2.1 各组细胞TG、TNF-α和IL-6水平比较 棕榈酸酯处理组L02细胞TG含量为(16.9±1.4)mg/g protein,显著高于对照组[(4.92±0.48)mg/g protein,P<0.05],棕榈酸酯与CAPE联合处理组细胞TG含量为(10.5±0.8)mg/g protein,显著低于棕榈酸酯处理组(P<0.05);棕榈酸酯处理组细胞上清TNF-α和IL-6水平分别为(117.6±3.72)pg/ml和(67.9±2.7)pg/ml,显著高于对照组[分别为(49.49±1.70)pg/ml和(45.19±1.96)pg/ml,P<0.05],棕榈酸酯与CAPE联合处理组TNF-α和IL-6水平分别为(74.88±3.37)pg/ml和(53.94±2.39)pg/ml,显著低于棕榈酸酯处理组(P<0.05)。
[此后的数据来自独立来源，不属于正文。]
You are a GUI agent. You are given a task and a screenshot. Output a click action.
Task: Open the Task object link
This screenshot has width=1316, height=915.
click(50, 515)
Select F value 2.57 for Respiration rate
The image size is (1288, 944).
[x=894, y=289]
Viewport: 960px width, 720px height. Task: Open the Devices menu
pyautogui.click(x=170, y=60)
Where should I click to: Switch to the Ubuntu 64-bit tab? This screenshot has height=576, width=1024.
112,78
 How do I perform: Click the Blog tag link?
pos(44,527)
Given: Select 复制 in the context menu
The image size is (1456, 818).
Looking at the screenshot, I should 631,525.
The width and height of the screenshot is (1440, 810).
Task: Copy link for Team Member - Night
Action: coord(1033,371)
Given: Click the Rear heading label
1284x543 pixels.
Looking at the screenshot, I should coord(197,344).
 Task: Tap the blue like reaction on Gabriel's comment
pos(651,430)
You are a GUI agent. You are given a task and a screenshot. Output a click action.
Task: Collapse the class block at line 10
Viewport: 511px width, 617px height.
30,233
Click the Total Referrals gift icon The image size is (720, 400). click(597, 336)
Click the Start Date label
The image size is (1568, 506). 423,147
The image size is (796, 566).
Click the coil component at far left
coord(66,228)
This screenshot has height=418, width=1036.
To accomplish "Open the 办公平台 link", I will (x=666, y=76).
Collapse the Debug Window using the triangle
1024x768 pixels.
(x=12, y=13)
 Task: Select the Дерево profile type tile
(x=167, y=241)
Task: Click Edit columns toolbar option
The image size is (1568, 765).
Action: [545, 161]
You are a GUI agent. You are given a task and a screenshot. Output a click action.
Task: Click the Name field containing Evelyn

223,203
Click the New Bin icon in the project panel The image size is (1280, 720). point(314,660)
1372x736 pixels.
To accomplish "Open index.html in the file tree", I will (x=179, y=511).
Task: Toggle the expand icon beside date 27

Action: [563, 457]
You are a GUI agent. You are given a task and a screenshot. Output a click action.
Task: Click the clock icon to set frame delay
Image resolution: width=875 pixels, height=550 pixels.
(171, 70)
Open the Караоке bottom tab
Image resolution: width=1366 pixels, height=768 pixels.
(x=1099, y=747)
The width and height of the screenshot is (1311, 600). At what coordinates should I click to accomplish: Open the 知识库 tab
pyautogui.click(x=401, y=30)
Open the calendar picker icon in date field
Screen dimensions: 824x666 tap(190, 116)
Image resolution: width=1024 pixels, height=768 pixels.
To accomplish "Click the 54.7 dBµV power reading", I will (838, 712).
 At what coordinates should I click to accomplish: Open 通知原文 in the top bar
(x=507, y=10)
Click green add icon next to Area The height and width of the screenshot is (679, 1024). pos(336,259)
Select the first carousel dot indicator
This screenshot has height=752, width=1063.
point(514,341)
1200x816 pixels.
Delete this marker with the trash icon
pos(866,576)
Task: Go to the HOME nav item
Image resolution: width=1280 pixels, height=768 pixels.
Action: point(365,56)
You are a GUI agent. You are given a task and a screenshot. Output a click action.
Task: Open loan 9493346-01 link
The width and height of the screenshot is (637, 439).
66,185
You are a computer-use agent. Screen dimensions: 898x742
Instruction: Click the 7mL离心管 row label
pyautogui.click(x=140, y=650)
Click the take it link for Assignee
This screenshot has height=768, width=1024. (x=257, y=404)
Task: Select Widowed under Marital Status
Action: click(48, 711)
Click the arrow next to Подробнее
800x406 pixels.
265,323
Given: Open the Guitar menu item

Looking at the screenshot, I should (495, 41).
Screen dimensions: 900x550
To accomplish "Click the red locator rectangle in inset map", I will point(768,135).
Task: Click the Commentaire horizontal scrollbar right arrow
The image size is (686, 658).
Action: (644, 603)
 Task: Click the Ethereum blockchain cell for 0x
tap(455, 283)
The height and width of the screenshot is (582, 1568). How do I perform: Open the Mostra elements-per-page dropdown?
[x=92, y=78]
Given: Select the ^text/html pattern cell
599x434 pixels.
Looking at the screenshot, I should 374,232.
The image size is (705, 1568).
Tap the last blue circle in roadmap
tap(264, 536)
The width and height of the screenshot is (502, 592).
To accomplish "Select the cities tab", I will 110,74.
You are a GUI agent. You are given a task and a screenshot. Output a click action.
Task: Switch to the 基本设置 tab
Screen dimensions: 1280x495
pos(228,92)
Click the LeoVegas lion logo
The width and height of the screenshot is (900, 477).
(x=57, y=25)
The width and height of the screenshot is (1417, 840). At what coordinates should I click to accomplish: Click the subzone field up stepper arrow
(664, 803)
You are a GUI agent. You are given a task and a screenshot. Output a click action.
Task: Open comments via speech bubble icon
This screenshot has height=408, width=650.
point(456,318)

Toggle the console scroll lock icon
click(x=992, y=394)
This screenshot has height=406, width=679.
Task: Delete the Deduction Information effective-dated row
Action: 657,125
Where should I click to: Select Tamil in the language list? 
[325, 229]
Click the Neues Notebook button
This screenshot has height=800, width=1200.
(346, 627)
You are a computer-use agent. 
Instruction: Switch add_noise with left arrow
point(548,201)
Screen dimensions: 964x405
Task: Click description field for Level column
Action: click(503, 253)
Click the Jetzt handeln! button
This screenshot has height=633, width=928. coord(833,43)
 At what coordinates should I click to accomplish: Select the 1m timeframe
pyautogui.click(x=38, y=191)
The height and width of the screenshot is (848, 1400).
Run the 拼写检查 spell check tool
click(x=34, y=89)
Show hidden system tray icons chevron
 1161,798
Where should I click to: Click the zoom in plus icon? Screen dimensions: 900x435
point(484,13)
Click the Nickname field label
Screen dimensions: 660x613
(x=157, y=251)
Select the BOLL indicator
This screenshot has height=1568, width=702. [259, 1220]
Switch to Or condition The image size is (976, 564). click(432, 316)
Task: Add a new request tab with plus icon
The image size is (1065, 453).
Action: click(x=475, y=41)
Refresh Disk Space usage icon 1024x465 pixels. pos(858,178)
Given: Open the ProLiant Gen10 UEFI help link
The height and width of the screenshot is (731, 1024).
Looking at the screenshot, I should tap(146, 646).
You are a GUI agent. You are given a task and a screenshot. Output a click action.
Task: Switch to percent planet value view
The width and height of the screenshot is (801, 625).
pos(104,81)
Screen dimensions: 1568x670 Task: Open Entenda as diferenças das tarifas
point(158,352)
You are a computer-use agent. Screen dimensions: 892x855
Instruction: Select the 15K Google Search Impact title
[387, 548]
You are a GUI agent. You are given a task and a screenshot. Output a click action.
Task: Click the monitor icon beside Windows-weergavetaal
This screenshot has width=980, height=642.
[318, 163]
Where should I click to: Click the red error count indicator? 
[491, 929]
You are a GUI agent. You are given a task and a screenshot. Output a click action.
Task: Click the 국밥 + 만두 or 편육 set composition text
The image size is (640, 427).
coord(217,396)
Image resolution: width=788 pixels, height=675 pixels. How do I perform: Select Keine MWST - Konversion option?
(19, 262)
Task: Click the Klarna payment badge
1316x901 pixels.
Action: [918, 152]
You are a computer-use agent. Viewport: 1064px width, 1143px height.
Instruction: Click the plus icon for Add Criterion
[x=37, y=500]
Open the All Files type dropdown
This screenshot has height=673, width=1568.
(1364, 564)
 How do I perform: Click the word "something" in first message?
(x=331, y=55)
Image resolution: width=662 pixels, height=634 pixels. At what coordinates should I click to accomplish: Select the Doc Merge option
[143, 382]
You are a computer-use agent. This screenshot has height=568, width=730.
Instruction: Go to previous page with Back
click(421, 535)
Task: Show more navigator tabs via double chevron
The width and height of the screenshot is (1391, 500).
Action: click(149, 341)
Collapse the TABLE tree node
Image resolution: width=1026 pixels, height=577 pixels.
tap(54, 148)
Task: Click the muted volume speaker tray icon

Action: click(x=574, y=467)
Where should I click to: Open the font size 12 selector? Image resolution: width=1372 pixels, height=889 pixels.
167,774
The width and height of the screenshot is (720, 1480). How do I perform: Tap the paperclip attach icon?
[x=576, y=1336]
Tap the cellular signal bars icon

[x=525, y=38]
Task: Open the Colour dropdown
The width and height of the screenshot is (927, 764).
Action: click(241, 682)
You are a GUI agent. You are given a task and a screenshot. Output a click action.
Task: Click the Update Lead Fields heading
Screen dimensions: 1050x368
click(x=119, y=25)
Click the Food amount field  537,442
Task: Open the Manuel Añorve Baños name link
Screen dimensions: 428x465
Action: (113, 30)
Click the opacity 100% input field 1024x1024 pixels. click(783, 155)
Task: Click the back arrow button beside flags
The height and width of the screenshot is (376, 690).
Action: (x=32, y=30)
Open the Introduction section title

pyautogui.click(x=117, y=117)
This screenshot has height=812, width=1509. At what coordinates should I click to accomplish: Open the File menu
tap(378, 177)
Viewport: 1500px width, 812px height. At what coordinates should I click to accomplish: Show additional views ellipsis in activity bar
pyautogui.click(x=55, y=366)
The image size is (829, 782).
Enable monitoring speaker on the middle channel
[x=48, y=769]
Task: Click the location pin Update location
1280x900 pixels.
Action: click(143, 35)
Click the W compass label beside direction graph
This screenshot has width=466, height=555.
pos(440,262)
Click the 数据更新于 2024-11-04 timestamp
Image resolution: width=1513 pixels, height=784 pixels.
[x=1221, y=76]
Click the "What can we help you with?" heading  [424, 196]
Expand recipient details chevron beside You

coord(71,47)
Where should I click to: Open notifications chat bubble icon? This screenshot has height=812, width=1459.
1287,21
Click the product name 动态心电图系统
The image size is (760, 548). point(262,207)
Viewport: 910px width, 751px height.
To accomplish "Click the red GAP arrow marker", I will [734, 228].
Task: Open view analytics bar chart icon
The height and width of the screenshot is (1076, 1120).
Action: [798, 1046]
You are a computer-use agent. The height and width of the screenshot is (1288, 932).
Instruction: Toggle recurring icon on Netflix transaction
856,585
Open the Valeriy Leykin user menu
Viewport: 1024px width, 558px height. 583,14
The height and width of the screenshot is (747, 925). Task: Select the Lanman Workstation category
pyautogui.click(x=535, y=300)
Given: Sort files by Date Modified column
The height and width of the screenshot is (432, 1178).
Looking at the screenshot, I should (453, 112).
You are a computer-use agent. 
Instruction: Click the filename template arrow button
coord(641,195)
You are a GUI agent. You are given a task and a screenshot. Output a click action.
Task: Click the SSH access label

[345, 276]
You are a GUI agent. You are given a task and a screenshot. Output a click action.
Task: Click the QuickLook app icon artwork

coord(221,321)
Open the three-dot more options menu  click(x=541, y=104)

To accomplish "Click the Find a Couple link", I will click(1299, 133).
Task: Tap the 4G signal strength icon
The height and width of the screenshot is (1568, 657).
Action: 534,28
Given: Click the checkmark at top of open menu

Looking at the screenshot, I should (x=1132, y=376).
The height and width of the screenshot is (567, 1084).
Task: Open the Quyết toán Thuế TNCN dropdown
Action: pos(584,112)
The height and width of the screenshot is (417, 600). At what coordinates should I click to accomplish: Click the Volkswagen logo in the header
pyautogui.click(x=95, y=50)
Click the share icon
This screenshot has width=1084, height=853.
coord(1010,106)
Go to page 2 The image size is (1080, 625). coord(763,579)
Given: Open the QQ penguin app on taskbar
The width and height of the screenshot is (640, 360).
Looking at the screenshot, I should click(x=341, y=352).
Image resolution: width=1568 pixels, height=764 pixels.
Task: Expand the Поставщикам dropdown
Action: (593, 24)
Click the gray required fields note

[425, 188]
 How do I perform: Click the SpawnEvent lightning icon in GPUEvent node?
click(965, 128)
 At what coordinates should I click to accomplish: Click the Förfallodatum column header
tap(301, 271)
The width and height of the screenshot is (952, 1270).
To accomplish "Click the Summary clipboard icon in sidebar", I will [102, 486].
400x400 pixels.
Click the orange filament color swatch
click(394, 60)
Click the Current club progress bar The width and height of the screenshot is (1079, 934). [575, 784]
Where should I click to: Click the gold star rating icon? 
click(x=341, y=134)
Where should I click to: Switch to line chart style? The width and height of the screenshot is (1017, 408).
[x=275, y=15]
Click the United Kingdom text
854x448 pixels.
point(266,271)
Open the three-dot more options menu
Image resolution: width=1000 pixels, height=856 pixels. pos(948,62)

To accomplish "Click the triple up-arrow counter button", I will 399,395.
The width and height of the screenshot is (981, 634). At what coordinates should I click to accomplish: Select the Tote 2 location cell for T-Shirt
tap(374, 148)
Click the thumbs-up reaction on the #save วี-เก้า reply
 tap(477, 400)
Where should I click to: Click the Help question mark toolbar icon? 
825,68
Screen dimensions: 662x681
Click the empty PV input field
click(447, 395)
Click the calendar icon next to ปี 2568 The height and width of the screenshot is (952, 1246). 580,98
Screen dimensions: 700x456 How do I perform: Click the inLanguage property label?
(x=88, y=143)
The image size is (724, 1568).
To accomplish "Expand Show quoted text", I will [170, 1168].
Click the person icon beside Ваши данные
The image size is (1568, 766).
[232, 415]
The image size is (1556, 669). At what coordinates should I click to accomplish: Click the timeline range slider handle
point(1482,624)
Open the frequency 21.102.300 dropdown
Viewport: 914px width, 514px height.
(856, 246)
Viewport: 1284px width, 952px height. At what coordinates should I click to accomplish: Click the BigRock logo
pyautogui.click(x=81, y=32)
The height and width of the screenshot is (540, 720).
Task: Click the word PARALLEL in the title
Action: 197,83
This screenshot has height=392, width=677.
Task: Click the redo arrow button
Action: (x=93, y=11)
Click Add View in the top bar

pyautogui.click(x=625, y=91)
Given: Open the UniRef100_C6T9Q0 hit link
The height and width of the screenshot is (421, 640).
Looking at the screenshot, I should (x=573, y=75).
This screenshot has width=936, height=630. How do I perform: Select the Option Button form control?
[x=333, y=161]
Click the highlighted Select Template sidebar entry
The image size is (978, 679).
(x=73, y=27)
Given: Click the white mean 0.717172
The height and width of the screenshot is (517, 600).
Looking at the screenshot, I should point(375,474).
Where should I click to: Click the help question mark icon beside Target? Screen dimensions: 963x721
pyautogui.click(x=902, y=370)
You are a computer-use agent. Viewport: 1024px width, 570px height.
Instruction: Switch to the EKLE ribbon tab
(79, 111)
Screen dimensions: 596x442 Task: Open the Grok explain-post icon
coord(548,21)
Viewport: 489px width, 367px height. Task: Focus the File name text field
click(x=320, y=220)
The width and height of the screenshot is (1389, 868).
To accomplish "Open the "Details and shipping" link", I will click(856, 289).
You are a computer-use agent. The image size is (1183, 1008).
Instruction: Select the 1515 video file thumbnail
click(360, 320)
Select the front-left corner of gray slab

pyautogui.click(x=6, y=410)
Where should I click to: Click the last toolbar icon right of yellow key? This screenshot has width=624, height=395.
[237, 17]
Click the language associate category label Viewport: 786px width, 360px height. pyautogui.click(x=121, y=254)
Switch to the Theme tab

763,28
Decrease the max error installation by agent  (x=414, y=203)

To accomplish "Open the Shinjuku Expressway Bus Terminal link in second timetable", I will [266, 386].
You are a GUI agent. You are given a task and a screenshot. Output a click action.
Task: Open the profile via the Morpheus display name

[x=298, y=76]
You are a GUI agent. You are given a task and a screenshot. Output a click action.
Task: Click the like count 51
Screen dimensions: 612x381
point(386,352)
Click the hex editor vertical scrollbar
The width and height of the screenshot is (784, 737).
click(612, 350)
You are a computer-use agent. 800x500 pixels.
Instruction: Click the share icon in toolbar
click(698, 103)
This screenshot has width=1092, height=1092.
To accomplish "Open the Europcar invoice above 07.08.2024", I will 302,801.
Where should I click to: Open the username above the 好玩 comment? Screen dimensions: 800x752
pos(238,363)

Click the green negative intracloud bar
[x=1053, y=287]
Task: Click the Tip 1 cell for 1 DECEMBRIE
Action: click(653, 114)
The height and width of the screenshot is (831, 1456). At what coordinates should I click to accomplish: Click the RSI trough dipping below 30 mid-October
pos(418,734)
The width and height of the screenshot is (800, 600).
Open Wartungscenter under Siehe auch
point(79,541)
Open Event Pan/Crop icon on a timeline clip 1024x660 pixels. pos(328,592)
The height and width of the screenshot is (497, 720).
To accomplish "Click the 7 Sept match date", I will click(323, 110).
2.2 各组细胞线粒体ROS、SOD2和PGC1α mRNA水平以及PGC1α蛋白表达水平比较 与对照组比,棕榈酸酯处理组细胞线粒体ROS水平为(1.7±0.06),显著高于对照组(P<0.05),而棕榈酸酯与CAPE联合处理组细胞线粒体ROS水平为(1.36±0.04),显著低于棕榈酸酯处理组(P<0.05,图1A);棕榈酸酯处理组SOD2和PGC1α mRNA分别为(0.55±0.05)和(0.57±0.03),均显著低于对照组(P<0.05),棕榈酸酯与CAPE联合处理组分别为(0.76±0.03)和(0.73±0.04),均显著高于棕榈酸酯处理组(P<0.05,图1B和2C);棕榈酸酯处理组PGC1α蛋白表达显著低于对照组,而棕榈酸酯与CAPE联合处理组PGC1α蛋白表达显著高于棕榈酸酯处理组(图1D)。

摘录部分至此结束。